For a natural number x (i.e. x ∈ {0,1,2,3,...}), the integer square root of x is defined as the natural number r such that r² ≤ x < (r + 1)². It is the greatest r such that r² ≤ x, or equivalently, the least r such that (r + 1)² > x. The following chart is a visual representation of the integer square root over a portion of the natural numbers:

The question is, given a natural number x, how do we systematically solve for its integer square root? In other words, can we write an algorithm that finds the solution for any x? Looking at the chart, we can see that the root of x is related to the root of (x - 1): sometimes it's the same, and sometimes it's one more. So we could write a recursive algorithm based on testing the root of (x - 1):

λx.letrec sqrt(x) = if x = 0 then 0 else let r2 := sqrt (x - 1) in let r3 := r2 + 1 in if (x) < (r3 * r3) then r2 else r3 in sqrt(x)
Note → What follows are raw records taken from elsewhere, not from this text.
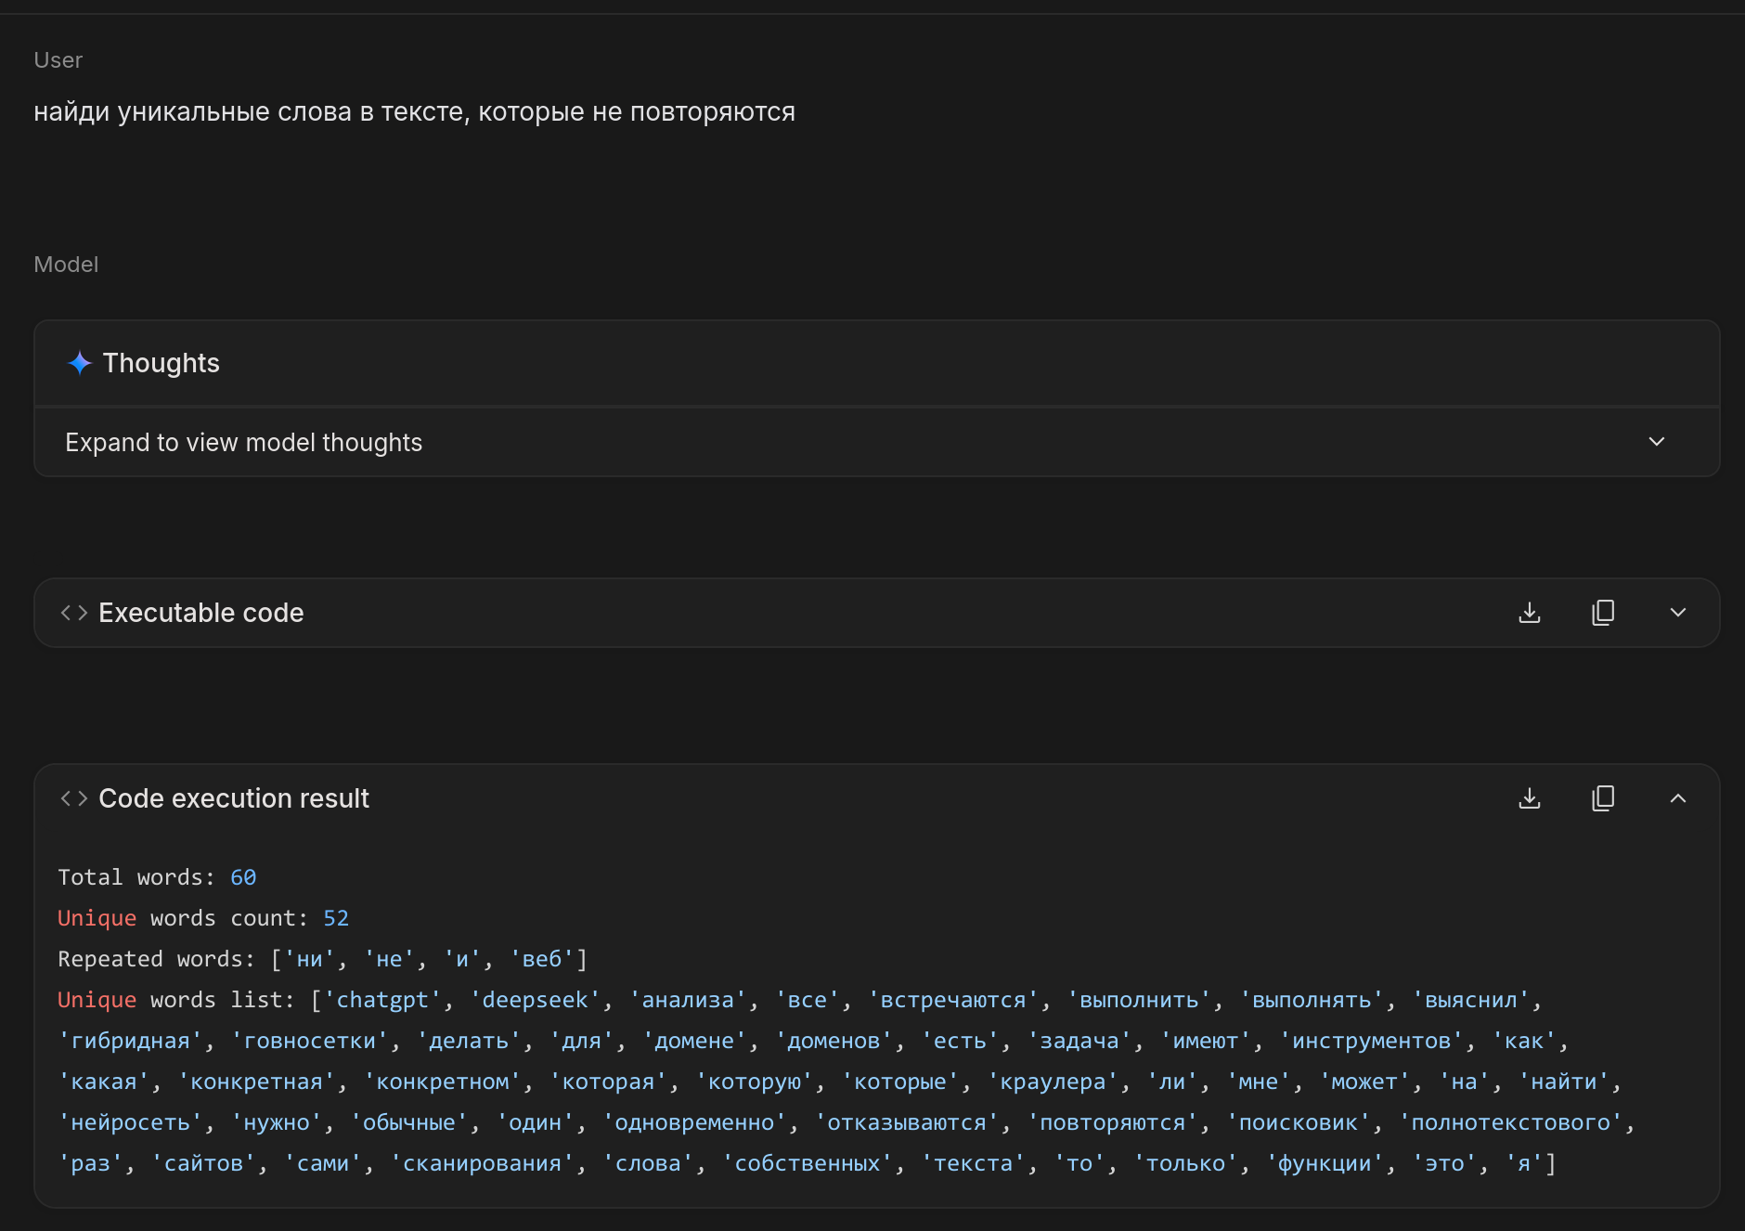Screen dimensions: 1745x1231
Task: Click the Executable code brackets icon
Action: pyautogui.click(x=74, y=613)
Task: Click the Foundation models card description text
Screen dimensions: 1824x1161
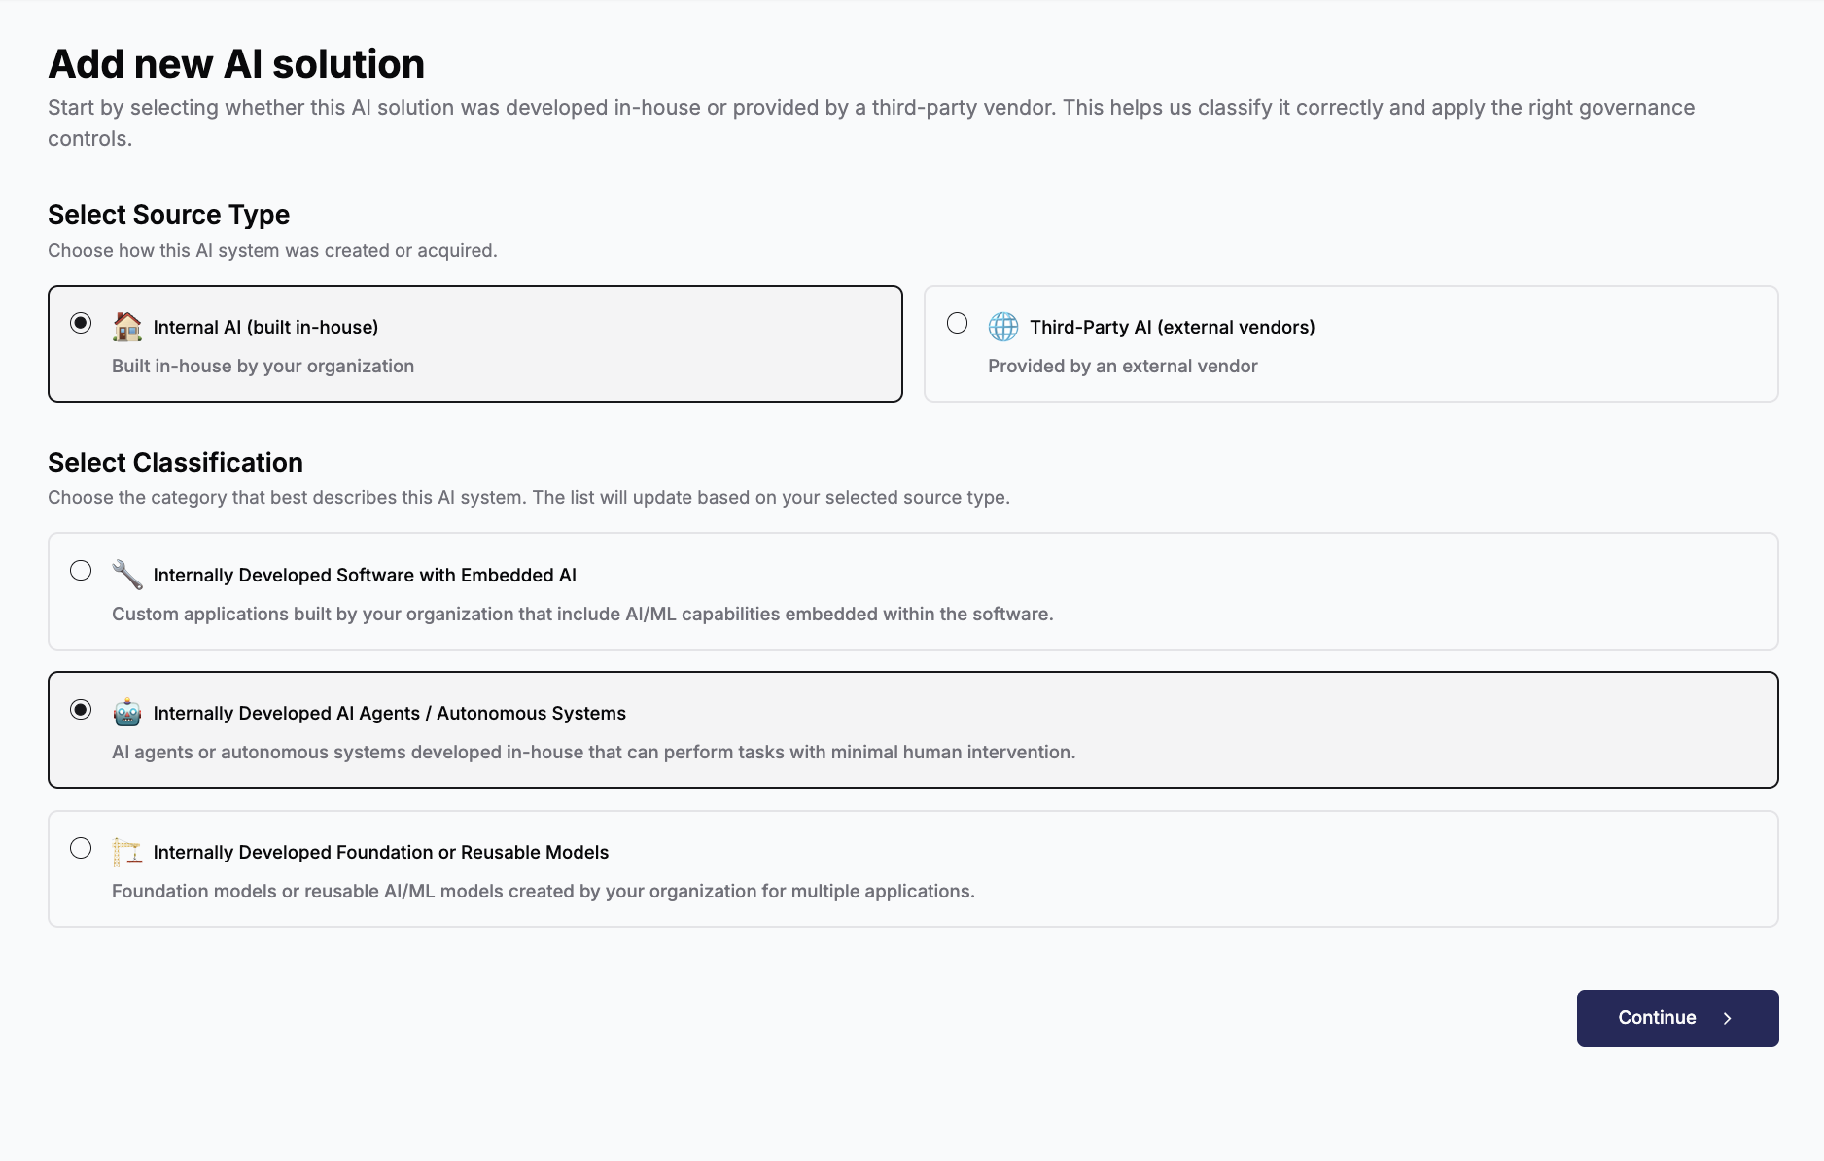Action: (x=543, y=891)
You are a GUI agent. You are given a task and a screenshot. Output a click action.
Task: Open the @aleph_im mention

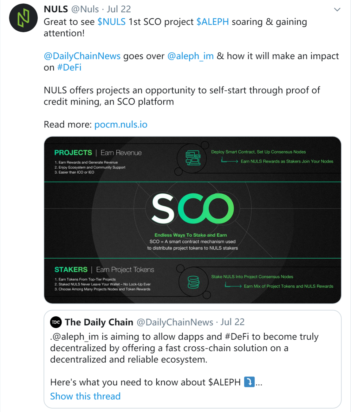190,56
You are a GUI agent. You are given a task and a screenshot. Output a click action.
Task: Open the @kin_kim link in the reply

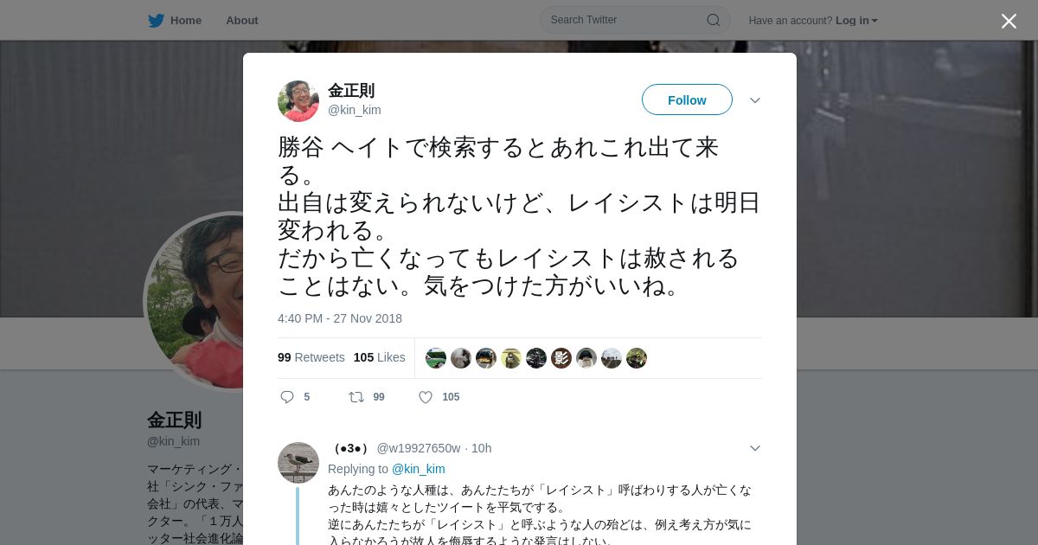point(419,469)
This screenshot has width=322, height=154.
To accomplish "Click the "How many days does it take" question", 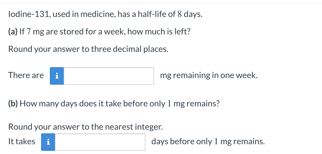I will pos(68,103).
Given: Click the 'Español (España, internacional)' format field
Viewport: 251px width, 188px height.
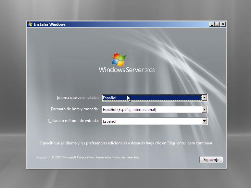Looking at the screenshot, I should (x=152, y=110).

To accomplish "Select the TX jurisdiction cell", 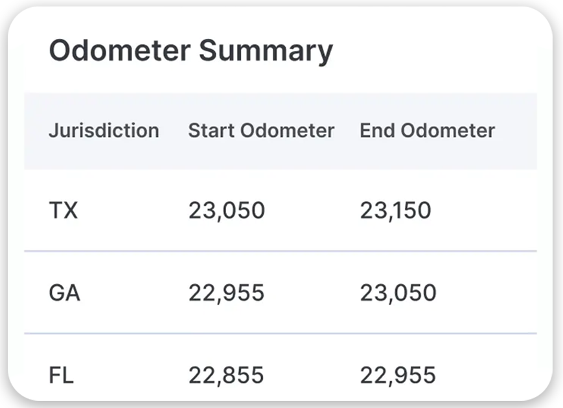I will click(63, 210).
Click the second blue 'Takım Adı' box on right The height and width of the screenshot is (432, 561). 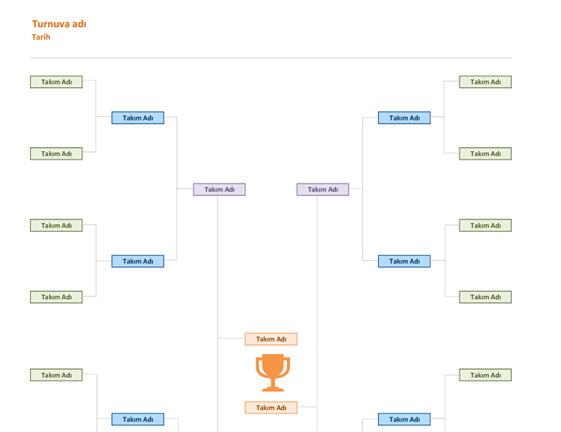click(x=404, y=262)
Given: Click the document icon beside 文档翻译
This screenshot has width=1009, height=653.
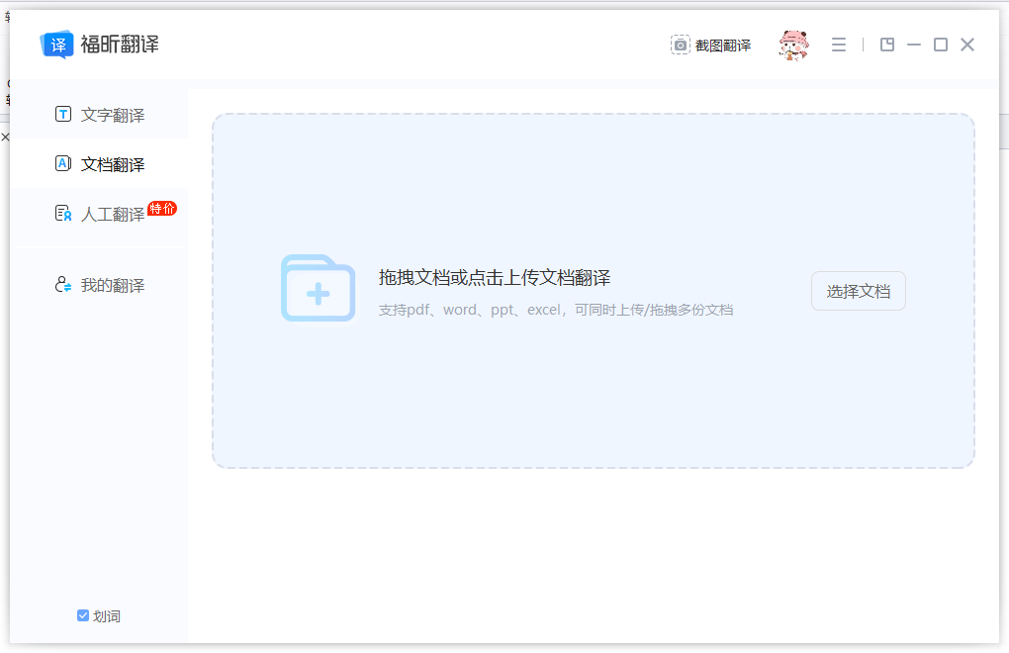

We can code this algorithm directly as a recursive definition in Nuprl. In this way, the Nuprl proof assistant can be used as a programming language. But recursive algorithms like this one go hand-in-hand with proofs by induction. Standard natural number induction says that to prove a statement P(x) for any natural number x, it is enough to prove the base case, P(0), and to prove that P(x) can be derived from assuming P(x - 1). In Nuprl, we can actually extract recursive algorithms from proofs by induction. The algorithm shown above is the result from proving the following theorem in Nuprl using standard natural number induction on x:

Theorem 1: Specification of the Integer Square Root ∀x:ℕ. (∃r:{ℕ| (((r * r) ≤ x) ∧ x < (r + 1) * (r + 1))})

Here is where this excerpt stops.